Getting error when rejoining a standby to replication cluster

Question

Getting error when rejoining a standby to replication cluster

Closed this issue 3 years ago · 1 comments

So I am testing with simple 2 nodes cluster. One being PG-Master and other being PG-replica.

PostgreSQL : 14.2
Ubuntu : 20.04
repmgr : 5.3.1

So I setup replication successfully between two servers. After that, I shut down two servers and start both of them back up again. Now cluster show commands gives below warning.

WARNING: node "PG-replica" not found in "pg_stat_replication"

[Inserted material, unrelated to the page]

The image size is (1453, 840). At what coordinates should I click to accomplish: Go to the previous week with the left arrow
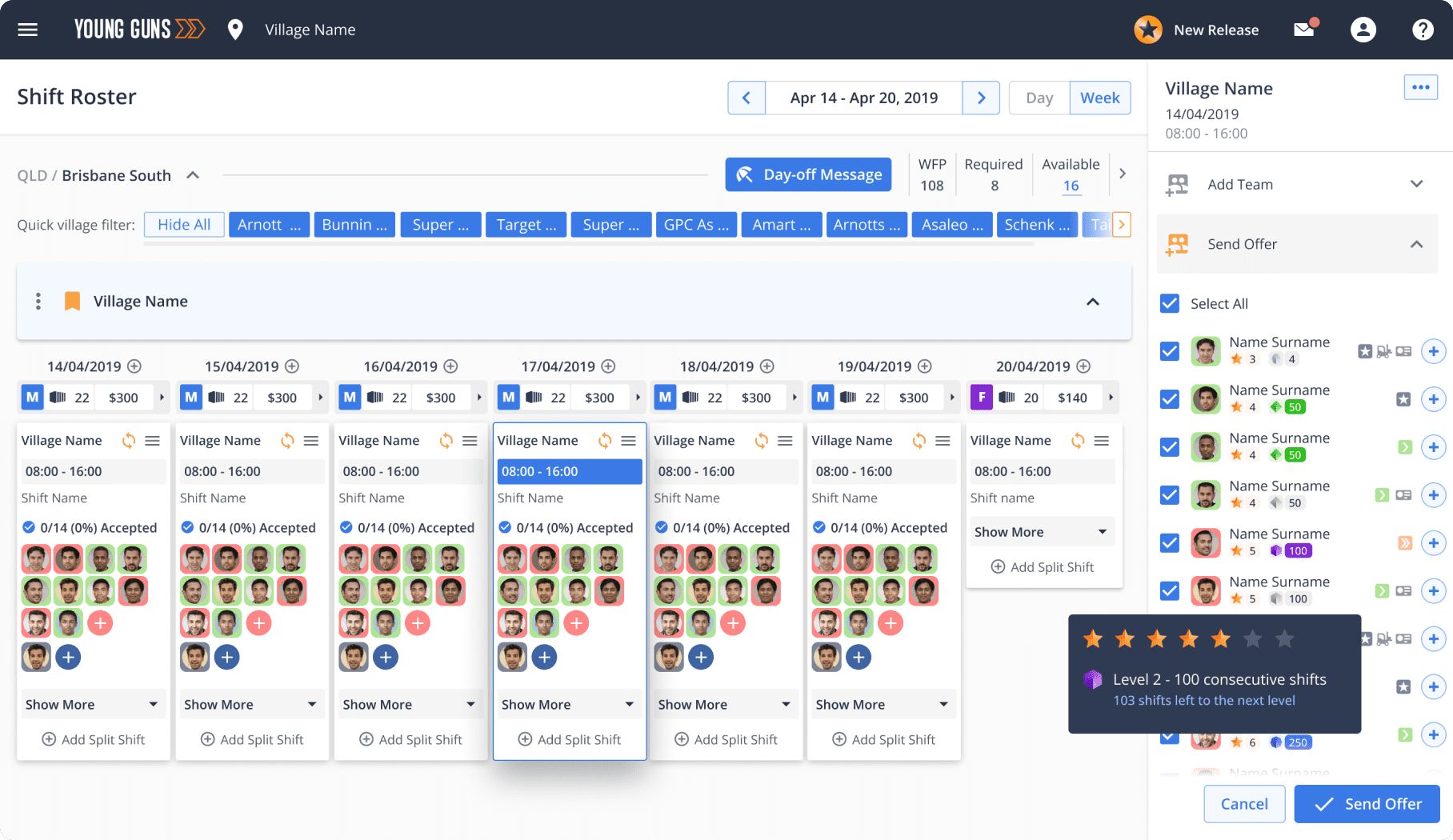[x=747, y=98]
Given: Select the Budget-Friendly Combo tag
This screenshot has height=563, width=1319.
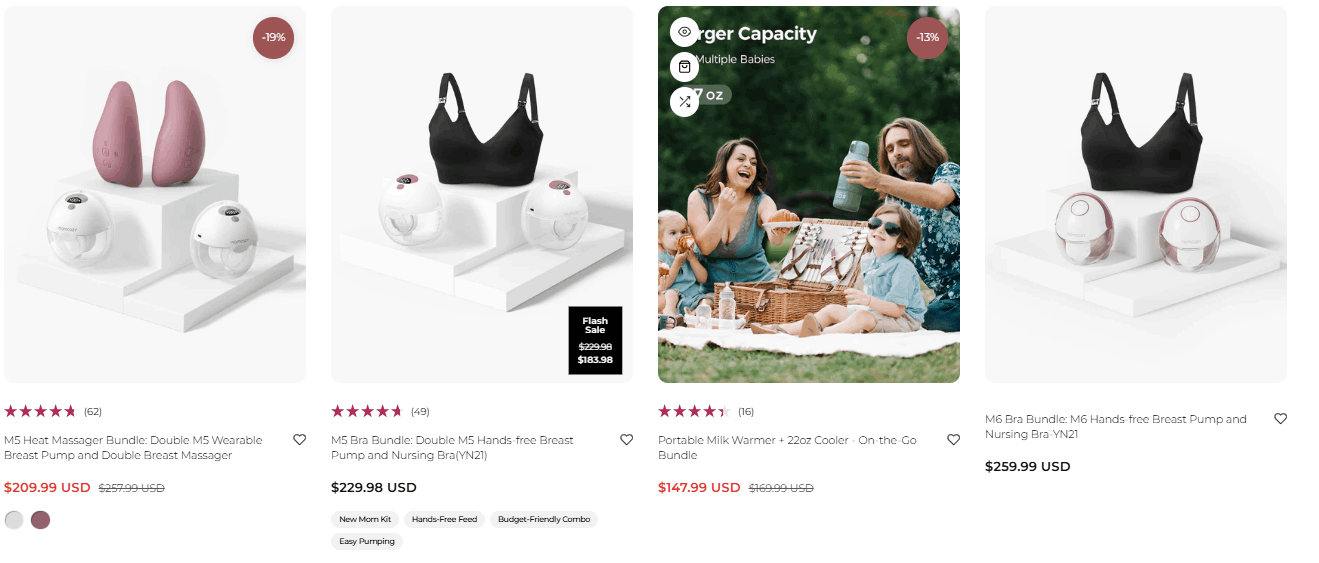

So I am trying to rejoin PG-replica by running below command

repmgr -f /etc/repmgr/repmgr.conf node rejoin -d 'host=pg-master-ip user=repmgr dbname=repmgr connect_timeout=2'

I am getting below output

NOTICE: rejoin target is node "PG-Master" (ID: 1)
INFO: timelines are same, this server is not ahead
DETAIL: local node lsn is 0/D001310, rejoin target lsn is 0/E0008A0
NOTICE: setting node 2's upstream to node 1
WARNING: unable to ping "host=pg-replica-ip user=repmgr dbname=repmgr connect_timeout=2"
DETAIL: PQping() returned "PQPING_NO_RESPONSE"
NOTICE: starting server using "pg_ctl  -w -D '/var/lib/postgresql/14/main' start"
ERROR: unable to start server
ERROR: NODE REJOIN failed

I feel that repmgr is trying to start postgresql using pg_ctl which is not available in debian package installation of postgresql. instead wrapper pg_ctlcluster is used.

Am I doing something wrong here? Please help.

Answer 1 · 2022-02-28T17:52:03.000Z

This is not an issue. service_(start|stop|reload|status)_command setting can be used in repmgr.conf to set the custom command for PostgreSQL cluster start/stop. In case of debian, you can use pg_ctlcluster instead of pg_ctl.